- _PROBLEM STATEMENT_
Please print the records below exactly as they are.

** Opening DATA SUPPLIED block **

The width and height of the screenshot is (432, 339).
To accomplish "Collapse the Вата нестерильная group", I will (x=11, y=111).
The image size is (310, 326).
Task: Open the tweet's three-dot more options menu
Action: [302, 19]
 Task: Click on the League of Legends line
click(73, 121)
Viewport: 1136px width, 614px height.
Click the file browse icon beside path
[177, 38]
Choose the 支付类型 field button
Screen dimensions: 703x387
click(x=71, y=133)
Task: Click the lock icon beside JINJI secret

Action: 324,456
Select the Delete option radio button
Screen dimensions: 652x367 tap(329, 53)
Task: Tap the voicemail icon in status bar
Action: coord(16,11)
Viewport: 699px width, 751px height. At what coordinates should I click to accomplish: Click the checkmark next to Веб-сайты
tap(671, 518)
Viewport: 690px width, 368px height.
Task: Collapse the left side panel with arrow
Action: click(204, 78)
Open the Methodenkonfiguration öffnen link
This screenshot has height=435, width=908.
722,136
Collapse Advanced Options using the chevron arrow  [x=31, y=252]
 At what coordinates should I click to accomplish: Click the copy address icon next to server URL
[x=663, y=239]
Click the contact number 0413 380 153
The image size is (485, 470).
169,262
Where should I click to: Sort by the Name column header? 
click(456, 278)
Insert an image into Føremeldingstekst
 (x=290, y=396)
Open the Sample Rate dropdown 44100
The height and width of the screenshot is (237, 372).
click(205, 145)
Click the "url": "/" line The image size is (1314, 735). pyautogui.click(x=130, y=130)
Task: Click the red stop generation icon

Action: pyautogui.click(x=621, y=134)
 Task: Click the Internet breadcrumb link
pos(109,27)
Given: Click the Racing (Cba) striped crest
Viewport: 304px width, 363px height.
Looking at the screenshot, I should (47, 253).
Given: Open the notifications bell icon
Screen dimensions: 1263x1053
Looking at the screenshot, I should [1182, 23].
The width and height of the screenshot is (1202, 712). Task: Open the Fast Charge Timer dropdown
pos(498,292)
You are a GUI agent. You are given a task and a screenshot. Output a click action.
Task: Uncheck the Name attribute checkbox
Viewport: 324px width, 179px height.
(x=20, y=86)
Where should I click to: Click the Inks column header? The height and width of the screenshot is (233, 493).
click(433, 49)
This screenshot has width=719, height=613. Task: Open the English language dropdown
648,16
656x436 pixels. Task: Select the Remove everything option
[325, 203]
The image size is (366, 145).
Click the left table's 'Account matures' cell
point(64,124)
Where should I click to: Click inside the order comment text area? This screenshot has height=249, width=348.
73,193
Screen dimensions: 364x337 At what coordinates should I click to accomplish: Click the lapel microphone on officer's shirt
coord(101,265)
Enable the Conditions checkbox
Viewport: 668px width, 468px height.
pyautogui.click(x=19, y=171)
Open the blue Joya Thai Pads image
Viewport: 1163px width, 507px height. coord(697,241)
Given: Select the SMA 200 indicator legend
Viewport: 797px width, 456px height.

** Closing DATA SUPPLIED block **

- _RESPONSE FOR THIS EXERCISE_
The width and height of the screenshot is (432, 339).
To accomplish "Collapse the Вата нестерильная group", I will (x=11, y=111).
The image size is (310, 326).
Task: Open the tweet's three-dot more options menu
Action: [302, 19]
 Task: Click on the League of Legends line
click(73, 121)
Viewport: 1136px width, 614px height.
Click the file browse icon beside path
[177, 38]
Choose the 支付类型 field button
Screen dimensions: 703x387
click(x=71, y=133)
Task: Click the lock icon beside JINJI secret

Action: 324,456
Select the Delete option radio button
Screen dimensions: 652x367 tap(329, 53)
Task: Tap the voicemail icon in status bar
Action: coord(16,11)
Viewport: 699px width, 751px height. At what coordinates should I click to accomplish: Click the checkmark next to Веб-сайты
tap(671, 518)
Viewport: 690px width, 368px height.
Task: Collapse the left side panel with arrow
Action: click(204, 78)
Open the Methodenkonfiguration öffnen link
This screenshot has height=435, width=908.
722,136
Collapse Advanced Options using the chevron arrow  [x=31, y=252]
 At what coordinates should I click to accomplish: Click the copy address icon next to server URL
[x=663, y=239]
Click the contact number 0413 380 153
The image size is (485, 470).
169,262
Where should I click to: Sort by the Name column header? 
click(456, 278)
Insert an image into Føremeldingstekst
 (x=290, y=396)
Open the Sample Rate dropdown 44100
The height and width of the screenshot is (237, 372).
click(205, 145)
Click the "url": "/" line The image size is (1314, 735). pyautogui.click(x=130, y=130)
Task: Click the red stop generation icon

Action: pyautogui.click(x=621, y=134)
 Task: Click the Internet breadcrumb link
pos(109,27)
Given: Click the Racing (Cba) striped crest
Viewport: 304px width, 363px height.
Looking at the screenshot, I should (47, 253).
Given: Open the notifications bell icon
Screen dimensions: 1263x1053
Looking at the screenshot, I should [1182, 23].
The width and height of the screenshot is (1202, 712). Task: Open the Fast Charge Timer dropdown
pos(498,292)
You are a GUI agent. You are given a task and a screenshot. Output a click action.
Task: Uncheck the Name attribute checkbox
Viewport: 324px width, 179px height.
(x=20, y=86)
Where should I click to: Click the Inks column header? The height and width of the screenshot is (233, 493).
click(433, 49)
This screenshot has width=719, height=613. Task: Open the English language dropdown
648,16
656x436 pixels. Task: Select the Remove everything option
[325, 203]
The image size is (366, 145).
Click the left table's 'Account matures' cell
point(64,124)
Where should I click to: Click inside the order comment text area? This screenshot has height=249, width=348.
73,193
Screen dimensions: 364x337 At what coordinates should I click to accomplish: Click the lapel microphone on officer's shirt
coord(101,265)
Enable the Conditions checkbox
Viewport: 668px width, 468px height.
pyautogui.click(x=19, y=171)
Open the blue Joya Thai Pads image
Viewport: 1163px width, 507px height. coord(697,241)
Given: Select the SMA 200 indicator legend
Viewport: 797px width, 456px height.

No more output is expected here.